- EXERCISE BRIEF
Copy the data below exactly.

Stored data entries:

^^^^^^^^

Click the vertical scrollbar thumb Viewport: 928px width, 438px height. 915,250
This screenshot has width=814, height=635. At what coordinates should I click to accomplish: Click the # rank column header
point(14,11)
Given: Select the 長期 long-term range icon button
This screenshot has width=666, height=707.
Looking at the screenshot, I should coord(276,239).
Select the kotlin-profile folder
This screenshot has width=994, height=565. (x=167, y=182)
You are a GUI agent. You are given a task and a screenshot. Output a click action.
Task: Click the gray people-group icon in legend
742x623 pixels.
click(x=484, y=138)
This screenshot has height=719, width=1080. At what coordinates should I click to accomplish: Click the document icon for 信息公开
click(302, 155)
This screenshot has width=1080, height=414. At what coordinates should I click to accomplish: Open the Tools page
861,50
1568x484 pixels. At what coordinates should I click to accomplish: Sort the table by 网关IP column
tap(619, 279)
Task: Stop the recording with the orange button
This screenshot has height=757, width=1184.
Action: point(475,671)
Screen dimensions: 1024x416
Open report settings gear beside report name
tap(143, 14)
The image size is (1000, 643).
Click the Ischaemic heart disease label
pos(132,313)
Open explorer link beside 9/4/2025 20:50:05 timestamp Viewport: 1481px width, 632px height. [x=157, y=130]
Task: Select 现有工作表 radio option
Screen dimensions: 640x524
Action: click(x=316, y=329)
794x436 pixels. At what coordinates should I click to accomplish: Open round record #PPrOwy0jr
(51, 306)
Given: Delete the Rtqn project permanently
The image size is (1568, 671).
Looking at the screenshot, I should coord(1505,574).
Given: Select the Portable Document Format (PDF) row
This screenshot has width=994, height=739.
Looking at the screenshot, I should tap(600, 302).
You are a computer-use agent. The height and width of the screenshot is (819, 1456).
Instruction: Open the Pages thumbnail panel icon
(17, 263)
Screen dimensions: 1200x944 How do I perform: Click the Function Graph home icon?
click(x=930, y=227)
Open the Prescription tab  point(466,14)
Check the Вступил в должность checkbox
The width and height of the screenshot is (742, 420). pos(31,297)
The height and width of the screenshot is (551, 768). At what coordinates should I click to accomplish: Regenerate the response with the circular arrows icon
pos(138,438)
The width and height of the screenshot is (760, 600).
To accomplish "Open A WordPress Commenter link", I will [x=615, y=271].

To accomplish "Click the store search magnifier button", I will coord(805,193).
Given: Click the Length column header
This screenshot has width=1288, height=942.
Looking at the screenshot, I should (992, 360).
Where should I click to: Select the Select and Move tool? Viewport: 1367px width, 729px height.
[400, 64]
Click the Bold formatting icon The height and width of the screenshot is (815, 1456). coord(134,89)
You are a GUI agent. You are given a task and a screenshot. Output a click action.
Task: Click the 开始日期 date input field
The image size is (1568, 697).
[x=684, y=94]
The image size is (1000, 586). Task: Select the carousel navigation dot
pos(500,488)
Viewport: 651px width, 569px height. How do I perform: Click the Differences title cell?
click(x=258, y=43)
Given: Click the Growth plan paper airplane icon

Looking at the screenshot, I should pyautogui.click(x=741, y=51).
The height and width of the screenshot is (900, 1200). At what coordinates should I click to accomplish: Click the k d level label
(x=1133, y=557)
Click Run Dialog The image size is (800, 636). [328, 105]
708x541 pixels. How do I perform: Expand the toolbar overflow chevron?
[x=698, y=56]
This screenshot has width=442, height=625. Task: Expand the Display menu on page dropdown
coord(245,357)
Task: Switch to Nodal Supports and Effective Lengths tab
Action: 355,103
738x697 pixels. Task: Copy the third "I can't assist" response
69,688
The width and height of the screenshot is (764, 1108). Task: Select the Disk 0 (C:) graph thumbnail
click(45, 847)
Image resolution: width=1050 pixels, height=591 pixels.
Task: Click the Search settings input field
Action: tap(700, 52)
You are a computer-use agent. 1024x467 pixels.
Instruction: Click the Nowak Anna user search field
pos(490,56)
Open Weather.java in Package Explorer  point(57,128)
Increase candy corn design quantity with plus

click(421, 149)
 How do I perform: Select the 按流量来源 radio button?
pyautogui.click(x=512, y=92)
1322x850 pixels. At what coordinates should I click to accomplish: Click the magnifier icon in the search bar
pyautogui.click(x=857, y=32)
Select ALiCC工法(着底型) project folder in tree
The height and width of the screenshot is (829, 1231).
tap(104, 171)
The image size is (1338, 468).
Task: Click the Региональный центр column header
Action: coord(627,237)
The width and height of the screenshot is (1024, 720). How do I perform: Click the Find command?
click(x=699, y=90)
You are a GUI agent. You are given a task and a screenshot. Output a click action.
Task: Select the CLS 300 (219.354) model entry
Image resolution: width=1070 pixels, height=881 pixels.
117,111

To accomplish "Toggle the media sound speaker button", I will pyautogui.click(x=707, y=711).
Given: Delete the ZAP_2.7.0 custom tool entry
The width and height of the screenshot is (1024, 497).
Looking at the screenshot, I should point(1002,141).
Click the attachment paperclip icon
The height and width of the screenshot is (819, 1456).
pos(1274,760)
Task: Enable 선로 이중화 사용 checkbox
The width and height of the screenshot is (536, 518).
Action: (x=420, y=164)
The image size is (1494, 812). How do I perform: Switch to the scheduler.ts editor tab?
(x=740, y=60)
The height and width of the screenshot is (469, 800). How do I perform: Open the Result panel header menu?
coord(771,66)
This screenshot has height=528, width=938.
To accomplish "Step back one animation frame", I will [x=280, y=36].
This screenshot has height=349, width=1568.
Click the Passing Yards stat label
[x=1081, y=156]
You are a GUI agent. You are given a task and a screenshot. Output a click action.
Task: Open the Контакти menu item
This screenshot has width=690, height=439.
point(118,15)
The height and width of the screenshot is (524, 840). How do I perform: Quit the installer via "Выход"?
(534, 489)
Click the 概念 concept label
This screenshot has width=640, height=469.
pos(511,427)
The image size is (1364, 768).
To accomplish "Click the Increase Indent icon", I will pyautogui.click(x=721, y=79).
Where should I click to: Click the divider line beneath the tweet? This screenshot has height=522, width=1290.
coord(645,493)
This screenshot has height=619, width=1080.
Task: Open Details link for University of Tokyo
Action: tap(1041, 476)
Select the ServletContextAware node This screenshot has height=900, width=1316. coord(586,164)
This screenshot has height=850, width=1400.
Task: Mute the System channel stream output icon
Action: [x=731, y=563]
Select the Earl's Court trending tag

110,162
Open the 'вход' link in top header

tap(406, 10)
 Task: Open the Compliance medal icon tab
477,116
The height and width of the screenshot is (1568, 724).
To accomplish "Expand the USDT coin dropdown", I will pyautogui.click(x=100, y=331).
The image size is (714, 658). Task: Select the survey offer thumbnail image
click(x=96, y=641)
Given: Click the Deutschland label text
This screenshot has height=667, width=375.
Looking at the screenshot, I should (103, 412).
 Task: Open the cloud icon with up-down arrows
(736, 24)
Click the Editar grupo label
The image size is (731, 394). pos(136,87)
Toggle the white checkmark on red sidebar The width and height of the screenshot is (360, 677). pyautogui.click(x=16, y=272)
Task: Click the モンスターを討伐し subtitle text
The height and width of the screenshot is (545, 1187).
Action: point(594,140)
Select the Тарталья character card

^^^^^^^^

- ANSWER FOR THE TASK
Click the vertical scrollbar thumb Viewport: 928px width, 438px height. 915,250
This screenshot has width=814, height=635. At what coordinates should I click to accomplish: Click the # rank column header
point(14,11)
Given: Select the 長期 long-term range icon button
This screenshot has width=666, height=707.
Looking at the screenshot, I should coord(276,239).
Select the kotlin-profile folder
This screenshot has width=994, height=565. (x=167, y=182)
You are a GUI agent. You are given a task and a screenshot. Output a click action.
Task: Click the gray people-group icon in legend
742x623 pixels.
click(x=484, y=138)
This screenshot has height=719, width=1080. At what coordinates should I click to accomplish: Click the document icon for 信息公开
click(302, 155)
This screenshot has width=1080, height=414. At what coordinates should I click to accomplish: Open the Tools page
861,50
1568x484 pixels. At what coordinates should I click to accomplish: Sort the table by 网关IP column
tap(619, 279)
Task: Stop the recording with the orange button
This screenshot has height=757, width=1184.
Action: point(475,671)
Screen dimensions: 1024x416
Open report settings gear beside report name
tap(143, 14)
The image size is (1000, 643).
Click the Ischaemic heart disease label
pos(132,313)
Open explorer link beside 9/4/2025 20:50:05 timestamp Viewport: 1481px width, 632px height. [x=157, y=130]
Task: Select 现有工作表 radio option
Screen dimensions: 640x524
Action: click(x=316, y=329)
794x436 pixels. At what coordinates should I click to accomplish: Open round record #PPrOwy0jr
(51, 306)
Given: Delete the Rtqn project permanently
The image size is (1568, 671).
Looking at the screenshot, I should coord(1505,574).
Given: Select the Portable Document Format (PDF) row
This screenshot has width=994, height=739.
Looking at the screenshot, I should tap(600, 302).
You are a computer-use agent. The height and width of the screenshot is (819, 1456).
Instruction: Open the Pages thumbnail panel icon
(17, 263)
Screen dimensions: 1200x944 How do I perform: Click the Function Graph home icon?
click(x=930, y=227)
Open the Prescription tab  point(466,14)
Check the Вступил в должность checkbox
The width and height of the screenshot is (742, 420). pos(31,297)
The height and width of the screenshot is (551, 768). At what coordinates should I click to accomplish: Regenerate the response with the circular arrows icon
pos(138,438)
The width and height of the screenshot is (760, 600).
To accomplish "Open A WordPress Commenter link", I will [x=615, y=271].

To accomplish "Click the store search magnifier button", I will coord(805,193).
Given: Click the Length column header
This screenshot has width=1288, height=942.
Looking at the screenshot, I should (992, 360).
Where should I click to: Select the Select and Move tool? Viewport: 1367px width, 729px height.
[400, 64]
Click the Bold formatting icon The height and width of the screenshot is (815, 1456). coord(134,89)
You are a GUI agent. You are given a task and a screenshot. Output a click action.
Task: Click the 开始日期 date input field
The image size is (1568, 697).
[x=684, y=94]
The image size is (1000, 586). Task: Select the carousel navigation dot
pos(500,488)
Viewport: 651px width, 569px height. How do I perform: Click the Differences title cell?
click(x=258, y=43)
Given: Click the Growth plan paper airplane icon

Looking at the screenshot, I should pyautogui.click(x=741, y=51).
The height and width of the screenshot is (900, 1200). At what coordinates should I click to accomplish: Click the k d level label
(x=1133, y=557)
Click Run Dialog The image size is (800, 636). [328, 105]
708x541 pixels. How do I perform: Expand the toolbar overflow chevron?
[x=698, y=56]
This screenshot has width=442, height=625. Task: Expand the Display menu on page dropdown
coord(245,357)
Task: Switch to Nodal Supports and Effective Lengths tab
Action: 355,103
738x697 pixels. Task: Copy the third "I can't assist" response
69,688
The width and height of the screenshot is (764, 1108). Task: Select the Disk 0 (C:) graph thumbnail
click(45, 847)
Image resolution: width=1050 pixels, height=591 pixels.
Task: Click the Search settings input field
Action: tap(700, 52)
You are a computer-use agent. 1024x467 pixels.
Instruction: Click the Nowak Anna user search field
pos(490,56)
Open Weather.java in Package Explorer  point(57,128)
Increase candy corn design quantity with plus

click(421, 149)
 How do I perform: Select the 按流量来源 radio button?
pyautogui.click(x=512, y=92)
1322x850 pixels. At what coordinates should I click to accomplish: Click the magnifier icon in the search bar
pyautogui.click(x=857, y=32)
Select ALiCC工法(着底型) project folder in tree
The height and width of the screenshot is (829, 1231).
tap(104, 171)
The image size is (1338, 468).
Task: Click the Региональный центр column header
Action: coord(627,237)
The width and height of the screenshot is (1024, 720). How do I perform: Click the Find command?
click(x=699, y=90)
You are a GUI agent. You are given a task and a screenshot. Output a click action.
Task: Select the CLS 300 (219.354) model entry
Image resolution: width=1070 pixels, height=881 pixels.
117,111

To accomplish "Toggle the media sound speaker button", I will pyautogui.click(x=707, y=711).
Given: Delete the ZAP_2.7.0 custom tool entry
The width and height of the screenshot is (1024, 497).
Looking at the screenshot, I should point(1002,141).
Click the attachment paperclip icon
The height and width of the screenshot is (819, 1456).
pos(1274,760)
Task: Enable 선로 이중화 사용 checkbox
The width and height of the screenshot is (536, 518).
Action: (x=420, y=164)
The image size is (1494, 812). How do I perform: Switch to the scheduler.ts editor tab?
(x=740, y=60)
The height and width of the screenshot is (469, 800). How do I perform: Open the Result panel header menu?
coord(771,66)
This screenshot has height=528, width=938.
To accomplish "Step back one animation frame", I will [x=280, y=36].
This screenshot has height=349, width=1568.
Click the Passing Yards stat label
[x=1081, y=156]
You are a GUI agent. You are given a task and a screenshot. Output a click action.
Task: Open the Контакти menu item
This screenshot has width=690, height=439.
point(118,15)
The height and width of the screenshot is (524, 840). How do I perform: Quit the installer via "Выход"?
(534, 489)
Click the 概念 concept label
This screenshot has width=640, height=469.
pos(511,427)
The image size is (1364, 768).
To accomplish "Click the Increase Indent icon", I will pyautogui.click(x=721, y=79).
Where should I click to: Click the divider line beneath the tweet? This screenshot has height=522, width=1290.
coord(645,493)
This screenshot has height=619, width=1080.
Task: Open Details link for University of Tokyo
Action: tap(1041, 476)
Select the ServletContextAware node This screenshot has height=900, width=1316. coord(586,164)
This screenshot has height=850, width=1400.
Task: Mute the System channel stream output icon
Action: [x=731, y=563]
Select the Earl's Court trending tag

110,162
Open the 'вход' link in top header

tap(406, 10)
 Task: Open the Compliance medal icon tab
477,116
The height and width of the screenshot is (1568, 724).
To accomplish "Expand the USDT coin dropdown", I will pyautogui.click(x=100, y=331).
The image size is (714, 658). Task: Select the survey offer thumbnail image
click(x=96, y=641)
Given: Click the Deutschland label text
This screenshot has height=667, width=375.
Looking at the screenshot, I should (103, 412).
 Task: Open the cloud icon with up-down arrows
(736, 24)
Click the Editar grupo label
The image size is (731, 394). pos(136,87)
Toggle the white checkmark on red sidebar The width and height of the screenshot is (360, 677). pyautogui.click(x=16, y=272)
Task: Click the モンスターを討伐し subtitle text
The height and width of the screenshot is (545, 1187).
Action: point(594,140)
Select the Тарталья character card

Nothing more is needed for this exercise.